Hypatia the martyr of the Pagans and feminist movement

Υπατία

Reserve your right to think, for even to think wrongly is better than not to think at all
Hypatia (c. 350-370? – 415) AD

So then once it happened that Cyril who was bishop of the opposing faction, passing by the house of Hypatia, saw that there was a great pushing and shoving against the doors, "of men and horses together, some approaching, some departing, and some standing by. When he asked what crowd this was and what the tumult at the house was, he heard from those who followed that the philosopher Hypatia was now speaking and that it was her house. When he learned this, his soul was bitten with envy, so that he immediately plotted her death, a most unholy of all deaths. For as she came out as usual many close-packed ferocious men, truly despicable, fearing neither the eye of the gods nor the vengeance of men, killed the philosopher, inflicting this very great pollution and shame on their homeland.
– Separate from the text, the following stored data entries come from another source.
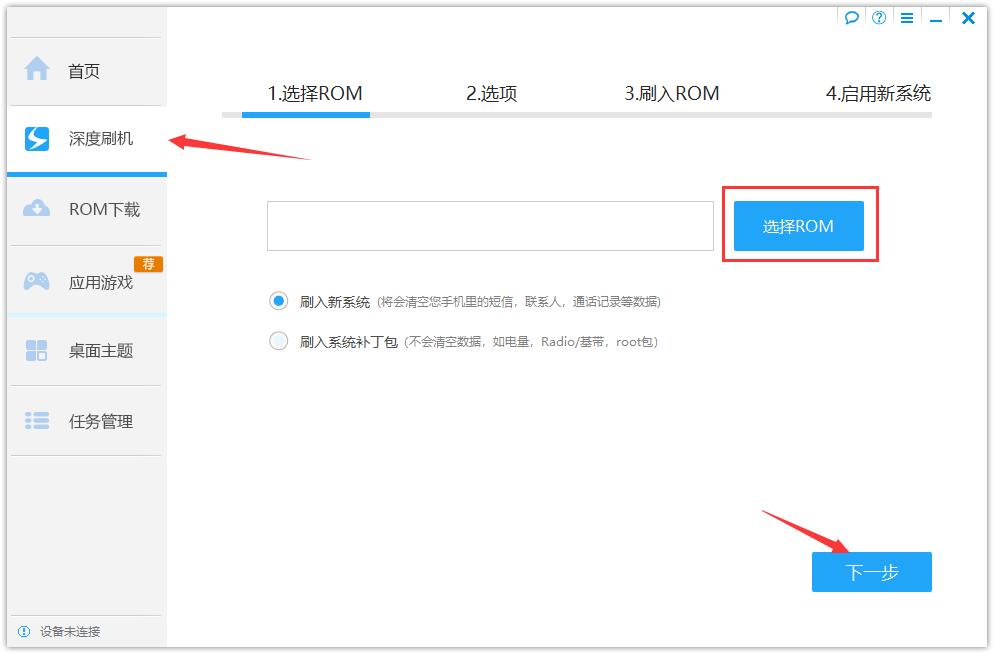Click the 深度刷机 lightning icon
Viewport: 994px width, 654px height.
(x=35, y=140)
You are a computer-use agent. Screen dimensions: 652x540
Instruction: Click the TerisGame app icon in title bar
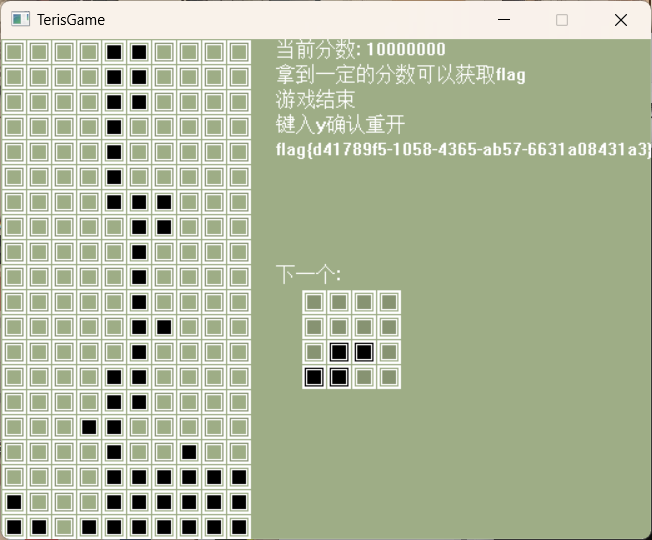coord(20,20)
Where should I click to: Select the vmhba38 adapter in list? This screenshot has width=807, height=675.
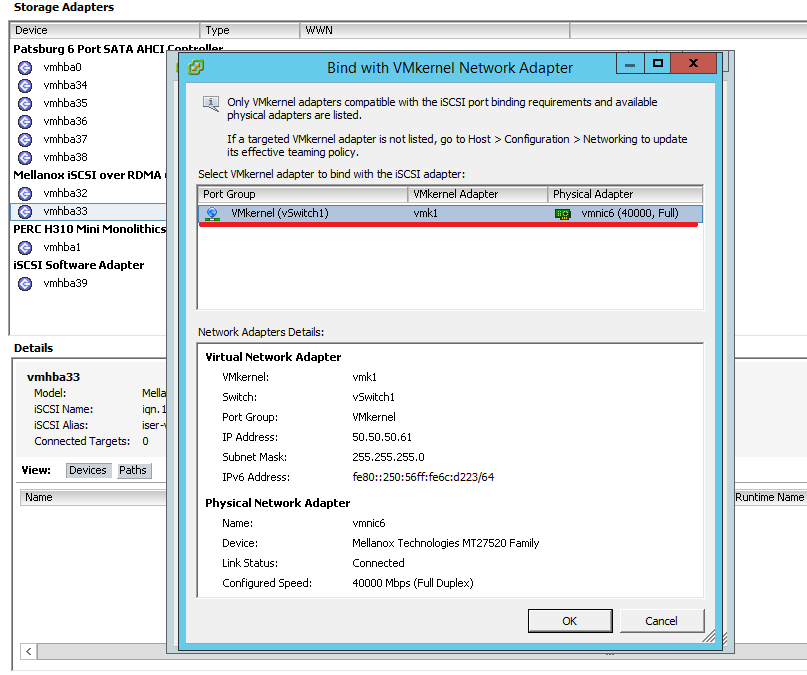click(x=65, y=158)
Suda


Of the more than 300 listed mathematicians of ancient Greece [1], about 12% were women. Most of them were connected with the Pythagorean School and of Ionian origin. This number is not larger in our modern times and shows that the situation of women in ancient Greece was not worse or better than in our times. The first "known" mathematician Aithra, leads the list of both men and women. The last important mathematician in the Greek line was Hypatia of Alexandria (Υπατία η Αλεξανδρινή ) .


From Euphrosyne Doxiadis (1995): submitted a draft of his School of Athens fresco to a Bishop he was asked who is the woman depicted between Heraclitus and Diogenes. Raphael replied: “Hypatia, the most famous student of the School of Athens.” The response of the Bishop: “Remove her. Knowledge of her runs counter to the belief of the faithful! Otherwise, the work is acceptable.”